[TASK BRIEF]:
Copy out the lines from the one with "You are a GUI" to the one with "Task: Click the long light blue bar at unit 2", replacing "light blue" with "pale yellow" and keeping everything else unchanged.

[INPUT RECORDS]:
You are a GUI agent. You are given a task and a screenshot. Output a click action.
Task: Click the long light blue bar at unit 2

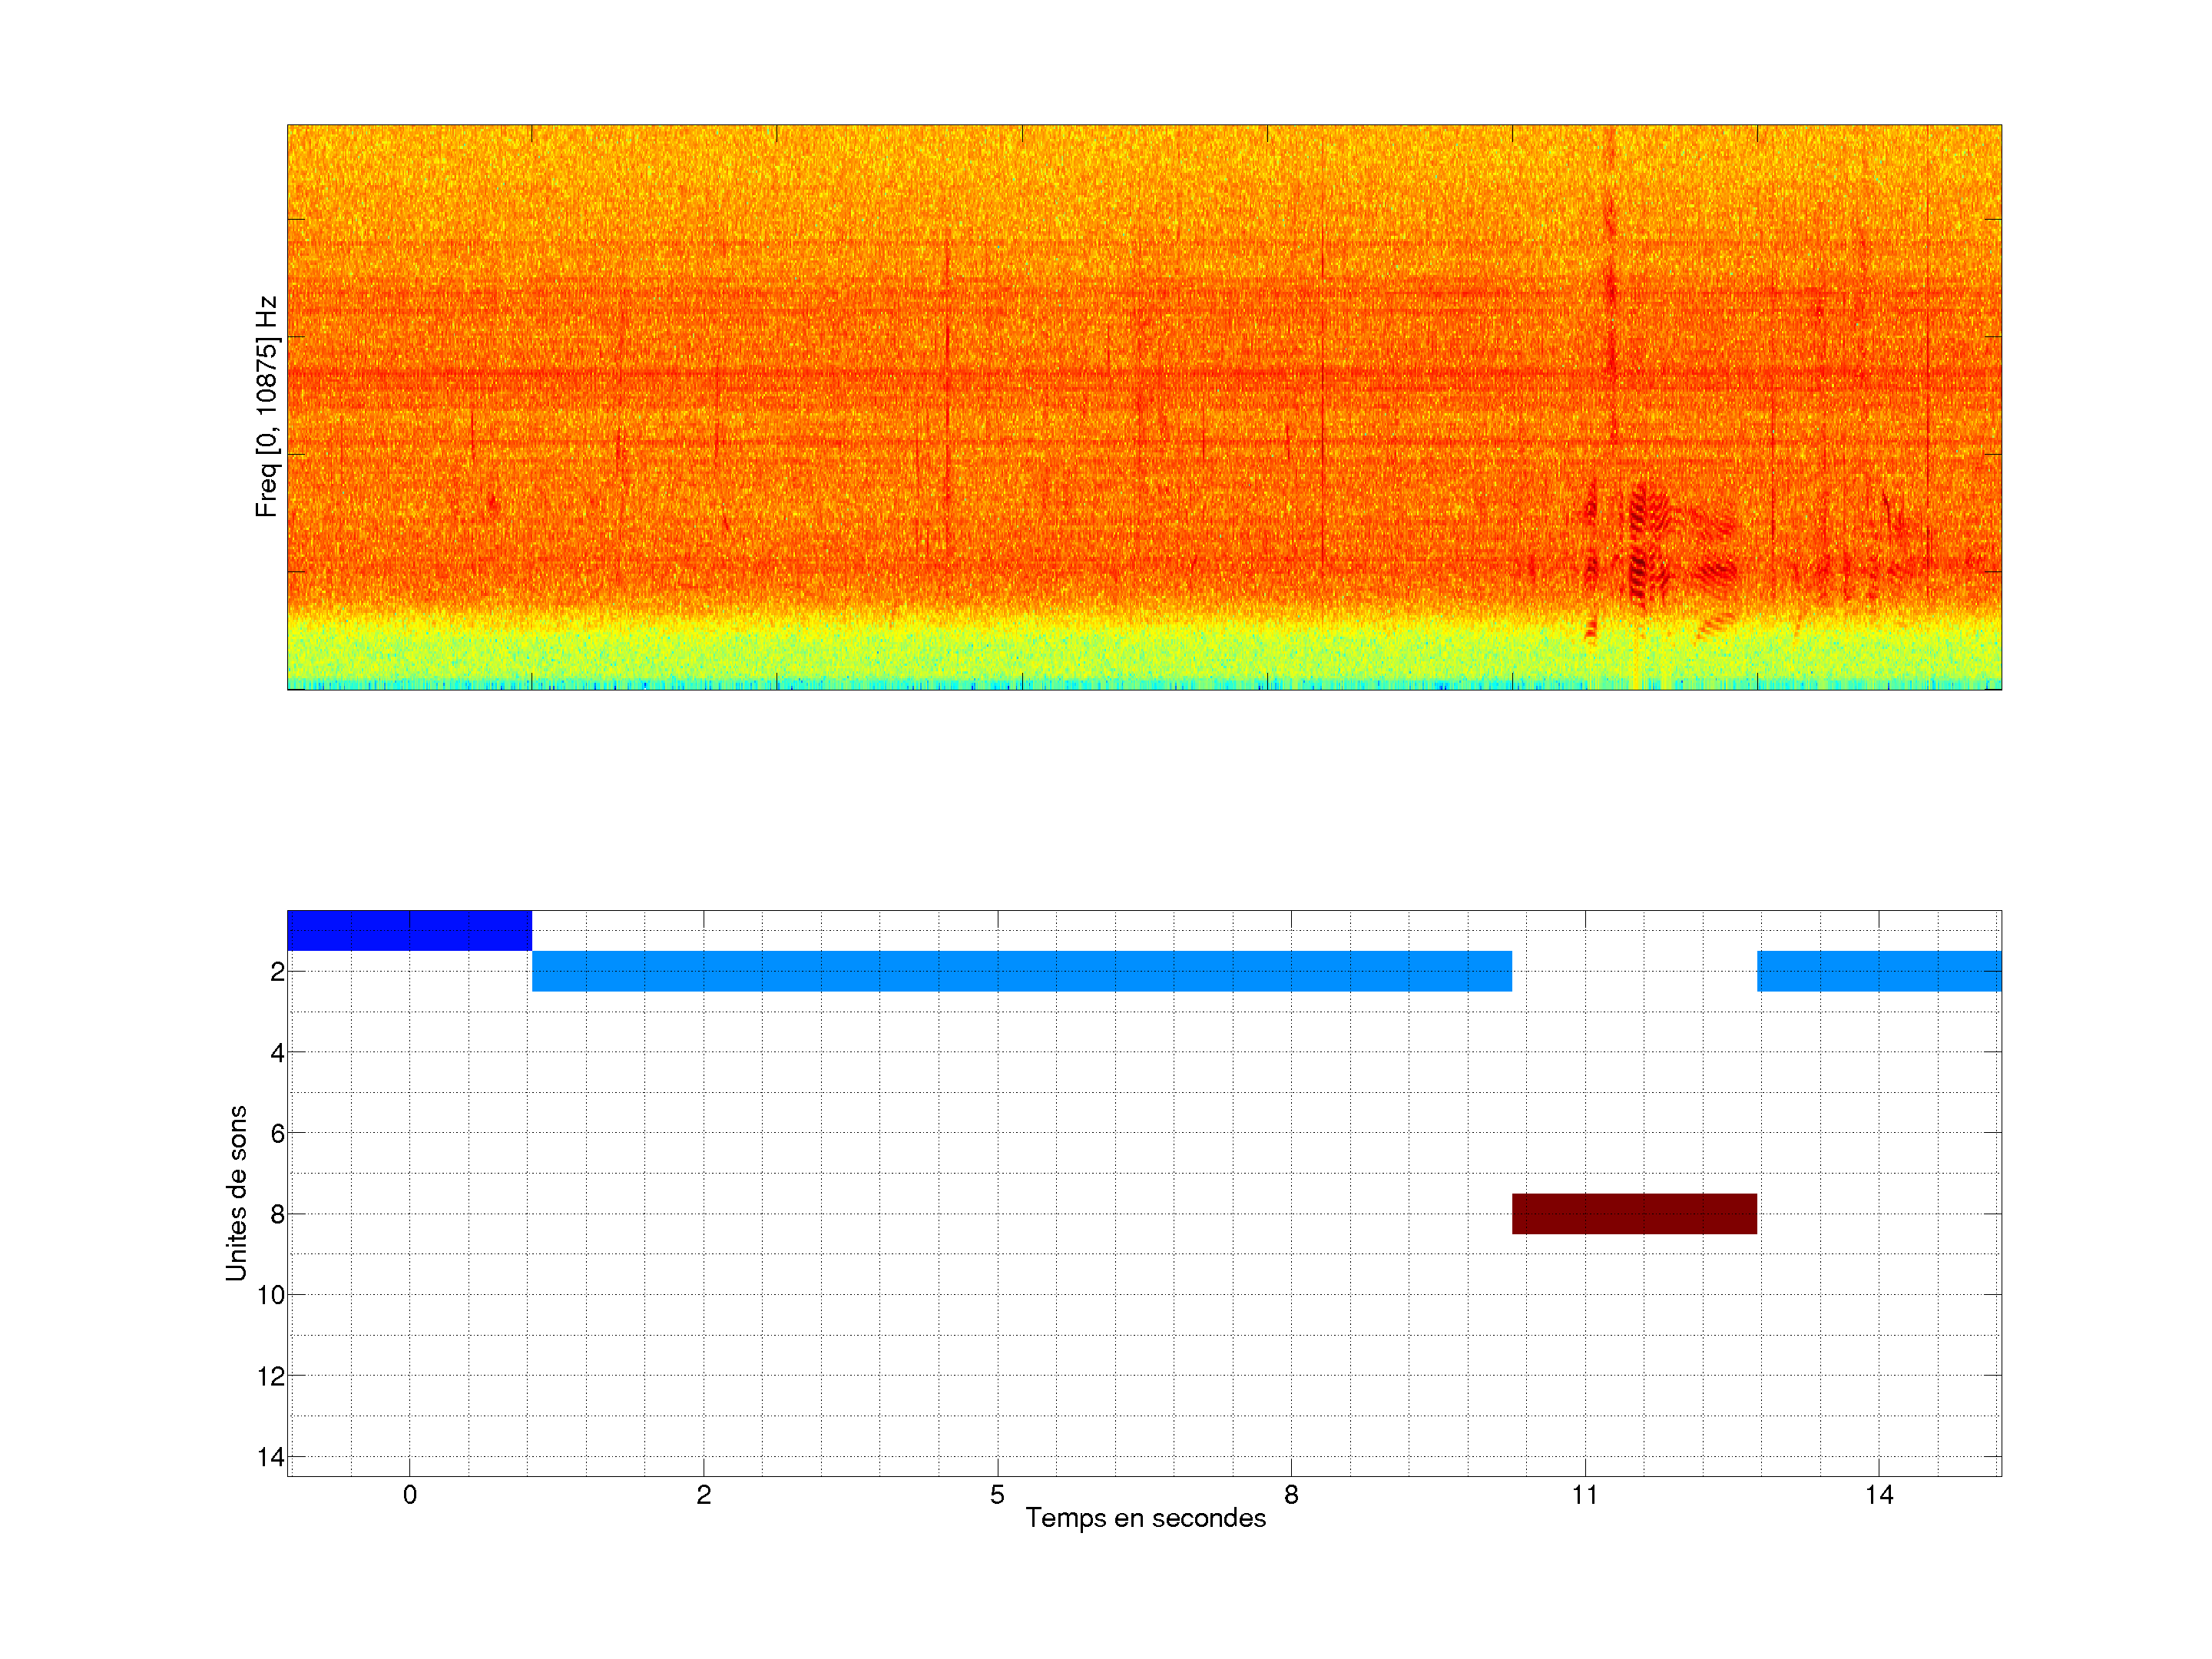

--

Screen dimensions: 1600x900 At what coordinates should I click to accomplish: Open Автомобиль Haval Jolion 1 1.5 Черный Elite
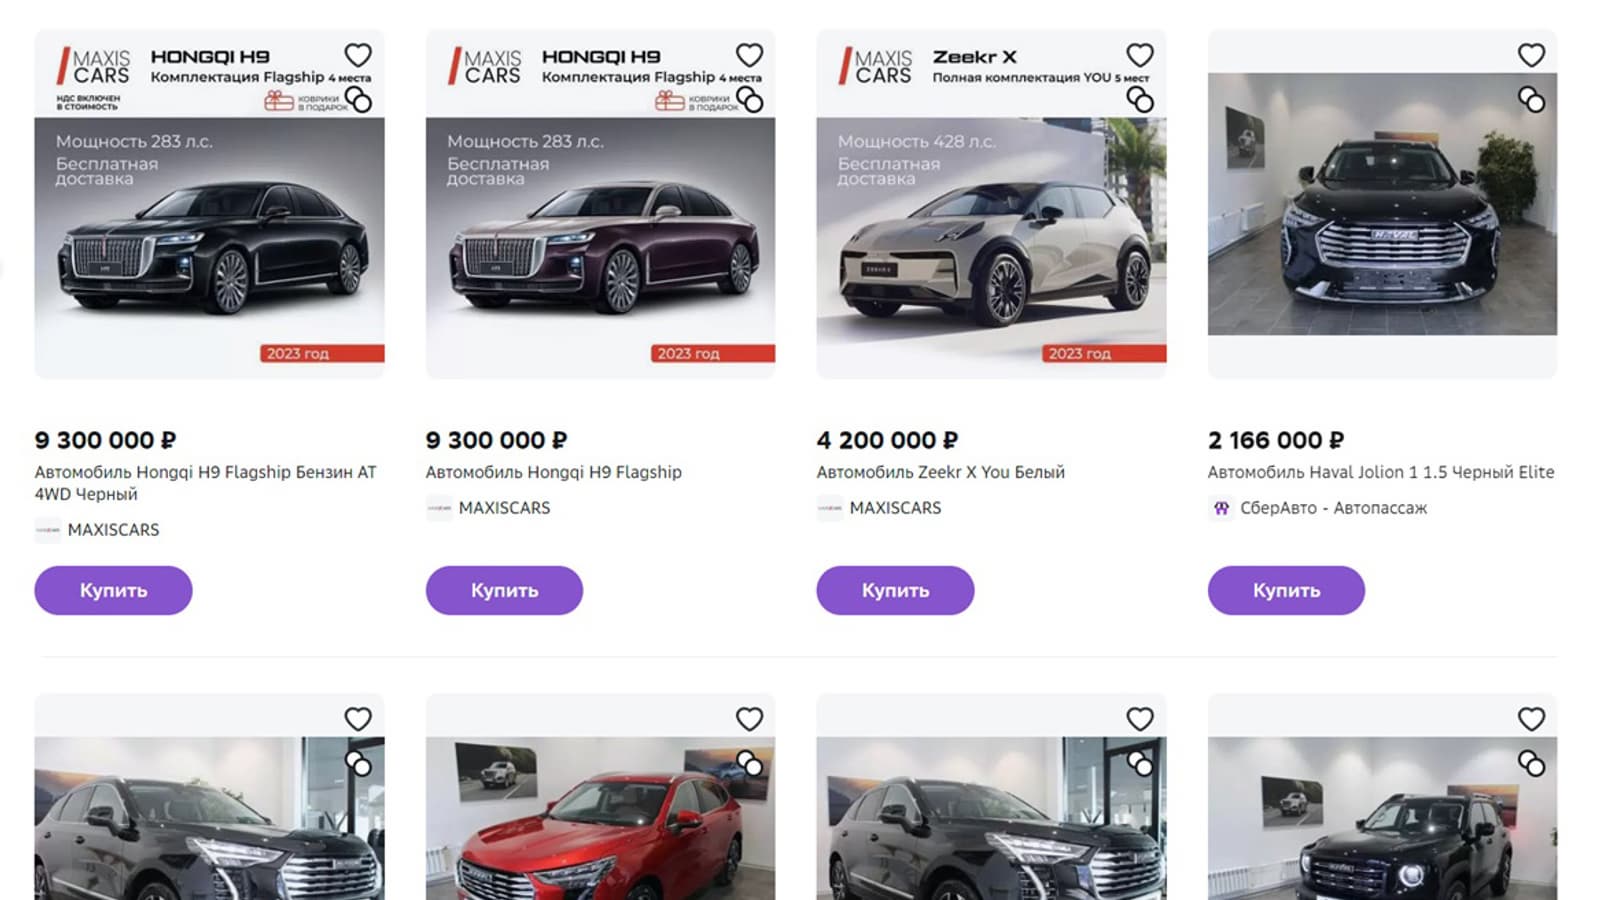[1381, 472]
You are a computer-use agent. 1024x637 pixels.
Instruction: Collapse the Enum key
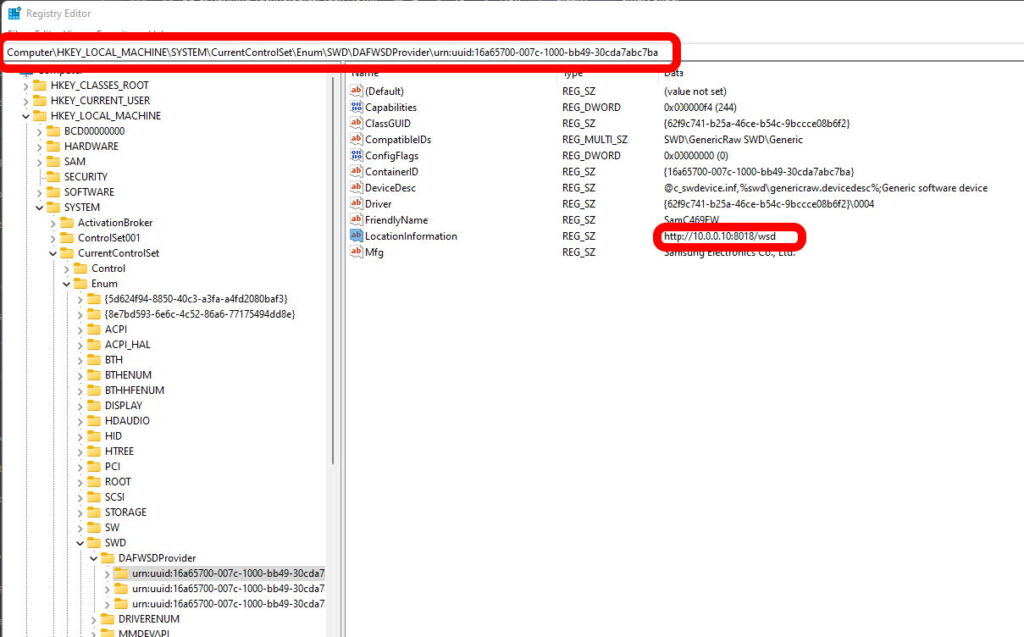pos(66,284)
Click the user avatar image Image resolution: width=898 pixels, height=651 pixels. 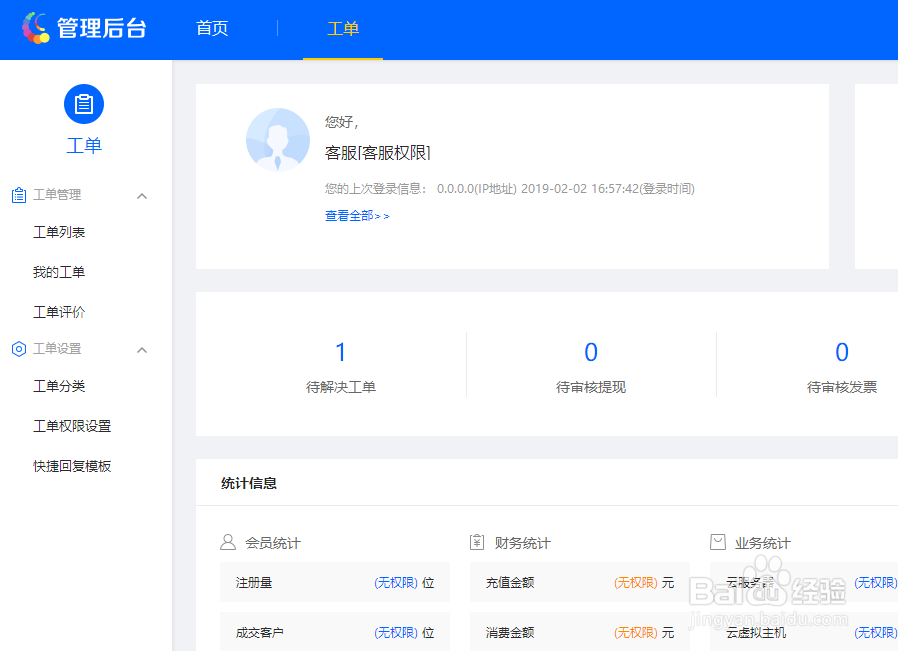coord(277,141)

[OUTPUT FOR THIS TASK]:
You are a GUI agent. You are given a task and a screenshot. Output a click action.
Task: Click the long pale yellow bar at unit 2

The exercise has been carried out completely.